*TEXTO DE ORIGEM:*
────────

O erro fundamental da Direita
Se houver qualquer coisa que seja possível de se nomear, consistentemente, de "direita" ela é uma federação desconexa, internamente conflitante e pouco coesa de grupos que não se opõem à "esquerda".
Preâmbulo
Não me parece haver algo que consistentemente possa ser chamado de “direita” e de “esquerda”, e as pautas transitam entre estes polos ideológicos imaginários de maneira bastante livre ao longo do tempo e do espaço. É demasiado difícil ser historicamente consistente com tais termos, utilizando-os como se contivessem uma descrição objetiva e bem delimitada que os distinguisse suficientemente bem entre si, configurando um rótulo explicativo bastante útil, bastante preciso e bastante objetivo.
Não é difícil enunciar listas muito longas de proposições que são em um momento parte do repertório “de direita”, noutro momento já são “de esquerda”, e nem é raro que, em um mesmo momento, no local X uma pauta seja “de esquerda”, mas considerada “de direita” no local Y. Exceto por auto-identificação tradicional, quando por exemplo um partido ou instituição se diga “de direita” ou “de esquerda”, muito embora seus posicionamentos tenham variado demasiadamente ao longo do tempo, defendendo proposições outrora (e/ou noutros cantos) consideradas como pertencentes ao leque propositivo do polo oposto, não é realmente muito útil e nem faz muito sentido dizer “esquerda” e “direita” — é majoritariamente uma falsa dicotomia entre categorias que, a rigor, são inexistentes ou no mínimo demasiadamente nebulosas.

────────

*MATERIAL FORNECIDO:*
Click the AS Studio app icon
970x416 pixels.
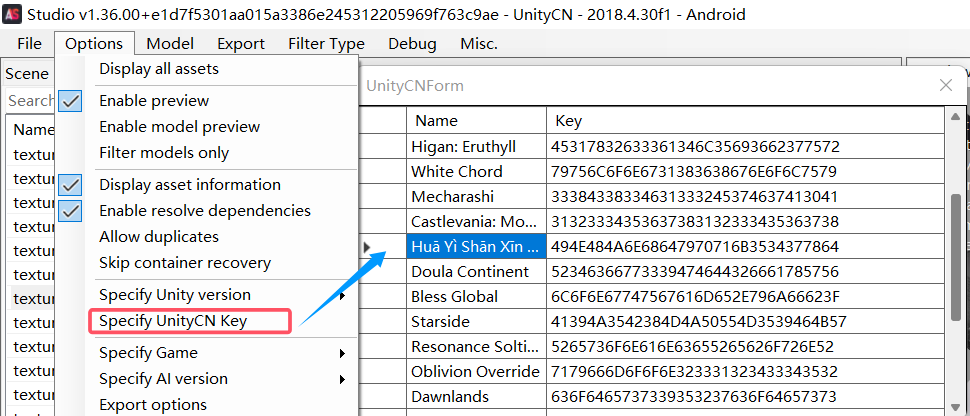pos(15,14)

────────

*OBJETIVO DO EXERCÍCIO:*
Reproduza, sem nenhuma alteração, o trecho do texto sobre direita e esquerda que começa em "Não é difícil" e termina em "mínimo demasiadamente nebulosas.".

*RESPOSTA DO EXERCÍCIO:*
Não é difícil enunciar listas muito longas de proposições que são em um momento parte do repertório “de direita”, noutro momento já são “de esquerda”, e nem é raro que, em um mesmo momento, no local X uma pauta seja “de esquerda”, mas considerada “de direita” no local Y. Exceto por auto-identificação tradicional, quando por exemplo um partido ou instituição se diga “de direita” ou “de esquerda”, muito embora seus posicionamentos tenham variado demasiadamente ao longo do tempo, defendendo proposições outrora (e/ou noutros cantos) consideradas como pertencentes ao leque propositivo do polo oposto, não é realmente muito útil e nem faz muito sentido dizer “esquerda” e “direita” — é majoritariamente uma falsa dicotomia entre categorias que, a rigor, são inexistentes ou no mínimo demasiadamente nebulosas.